BOGOTA : Jeunes tombés sous le coup de la répression policière, défenseurs des droits et ex-guérilleros assassinés depuis l'accord de paix de 2016 : les visages de victimes de la nouvelle violence en Colombie ont été immortalisés dans une fresque murale inaugurée jeudi à Bogota.
Leurs 41 portraits, peints par 26 graffeurs reconnus, constituent un « Musée de la mémoire à l'air libre », sur un pont automobile très fréquenté du Nord de la capitale.
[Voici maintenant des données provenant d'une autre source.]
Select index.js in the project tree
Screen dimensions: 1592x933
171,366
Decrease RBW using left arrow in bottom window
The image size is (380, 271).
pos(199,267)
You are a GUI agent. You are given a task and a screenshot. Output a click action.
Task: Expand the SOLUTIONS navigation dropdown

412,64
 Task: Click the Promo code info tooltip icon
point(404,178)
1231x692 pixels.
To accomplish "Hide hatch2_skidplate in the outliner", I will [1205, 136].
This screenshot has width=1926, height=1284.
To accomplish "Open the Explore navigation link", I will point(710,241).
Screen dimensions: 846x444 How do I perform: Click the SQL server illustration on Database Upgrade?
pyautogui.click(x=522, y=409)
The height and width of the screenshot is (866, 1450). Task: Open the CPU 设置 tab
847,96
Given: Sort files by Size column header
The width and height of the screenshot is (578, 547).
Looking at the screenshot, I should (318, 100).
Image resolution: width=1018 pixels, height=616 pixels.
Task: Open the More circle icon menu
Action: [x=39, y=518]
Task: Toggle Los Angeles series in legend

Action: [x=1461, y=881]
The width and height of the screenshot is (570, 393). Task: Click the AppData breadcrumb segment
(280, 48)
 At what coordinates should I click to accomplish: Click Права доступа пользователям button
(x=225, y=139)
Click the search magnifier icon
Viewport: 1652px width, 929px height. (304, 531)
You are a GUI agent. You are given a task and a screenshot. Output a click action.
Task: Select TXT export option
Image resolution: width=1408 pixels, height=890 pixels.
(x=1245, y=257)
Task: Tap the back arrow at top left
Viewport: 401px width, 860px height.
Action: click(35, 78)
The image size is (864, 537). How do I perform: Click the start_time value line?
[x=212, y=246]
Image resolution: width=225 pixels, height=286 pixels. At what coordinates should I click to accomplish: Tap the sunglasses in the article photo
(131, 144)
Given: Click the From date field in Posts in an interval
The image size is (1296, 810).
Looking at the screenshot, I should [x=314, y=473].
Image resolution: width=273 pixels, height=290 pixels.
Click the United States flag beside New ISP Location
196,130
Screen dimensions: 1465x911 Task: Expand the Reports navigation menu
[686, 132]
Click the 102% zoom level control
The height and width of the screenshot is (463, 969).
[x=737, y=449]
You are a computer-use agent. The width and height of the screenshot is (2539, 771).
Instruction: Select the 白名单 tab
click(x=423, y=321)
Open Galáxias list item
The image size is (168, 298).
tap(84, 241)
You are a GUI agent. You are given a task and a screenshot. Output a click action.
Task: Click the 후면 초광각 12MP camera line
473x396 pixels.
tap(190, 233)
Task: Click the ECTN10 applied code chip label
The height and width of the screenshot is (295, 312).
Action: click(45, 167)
Cet hommage fait partie du projet « Toutes les vies comptent », initié l'an dernier quand les forces de l'ordre ont réprimé par balles les manifestations du 9 septembre contre la violence policière. Une douzaine de personnes ont été alors tuées, en majorité des jeunes, et environ 500 blessées.
Aux visages de ces victimes s'ajoutent ceux de dirigeants communautaires et d'anciens combattants de l'ex-guérilla des Farc, qui ont déposé les armes.
« L'idée est de faire acte de mémoire, que les gens se souviennent que dans ce pays, des citoyens sont continuellement assassinés (...) qu'ils apprennent la valeur de la vie », a déclaré à l'AFP Gustavo Trejos, un des organisateurs.
« Peu importe que la personne soit un délinquant, un guérillero ou une personne commune, tous ont droit à la vie et à un procès judiciaire » si nécessaire, a-t-il ajouté.
Depuis l'accord avec les ex-Forces armées révolutionnaires de Colombie (Farc), 1.137 leaders communautaires et défenseurs des droits, ainsi que 255 anciens guérilleros ont été assassinés, selon l'observatoire indépendant Indepaz, du fait notamment de la lutte d'autres groupes armés pour le contrôle des anciens fiefs rebelles.
Harold Pouchard, connu aussi comme Hard, est l'un des streetartists qui participent à ce projet soutenu par le Haut conseil municipal pour les droits des victimes, la paix et la réconciliation.
Sur un pan de mur, il a peint le portrait de Carlota Salinas, une afro-descendante qui défendait les droits des femmes et qui a été assassinée par des hommes armés en mars 2020, dans le département de Bolivar (Nord).
Plus loin, il a dessiné à l'aérosol Andrés Rodriguez, un jeune tombé lors des manifestations du 9 septembre.
« Nous réalisons ce travail par la peinture afin que les familles sachent que nous les soutenons et qu'elles ne sont pas seules », précise Hard.
L'immense fresque commémore aussi les dix ans de la mort d'un jeune graffeur, Diego Lizarazo, tué à l'âge de 16 ans par un policier alors qu'il peignait sous un pont de Bogota. Condamné pour homicide aggravé, l'agent Wilmer Alarcon est toujours en fuite.
La Colombie est confrontée à un conflit armé de près de six décennies, qui a fait plus de neuf millions de victimes (morts, disparus et déplacés).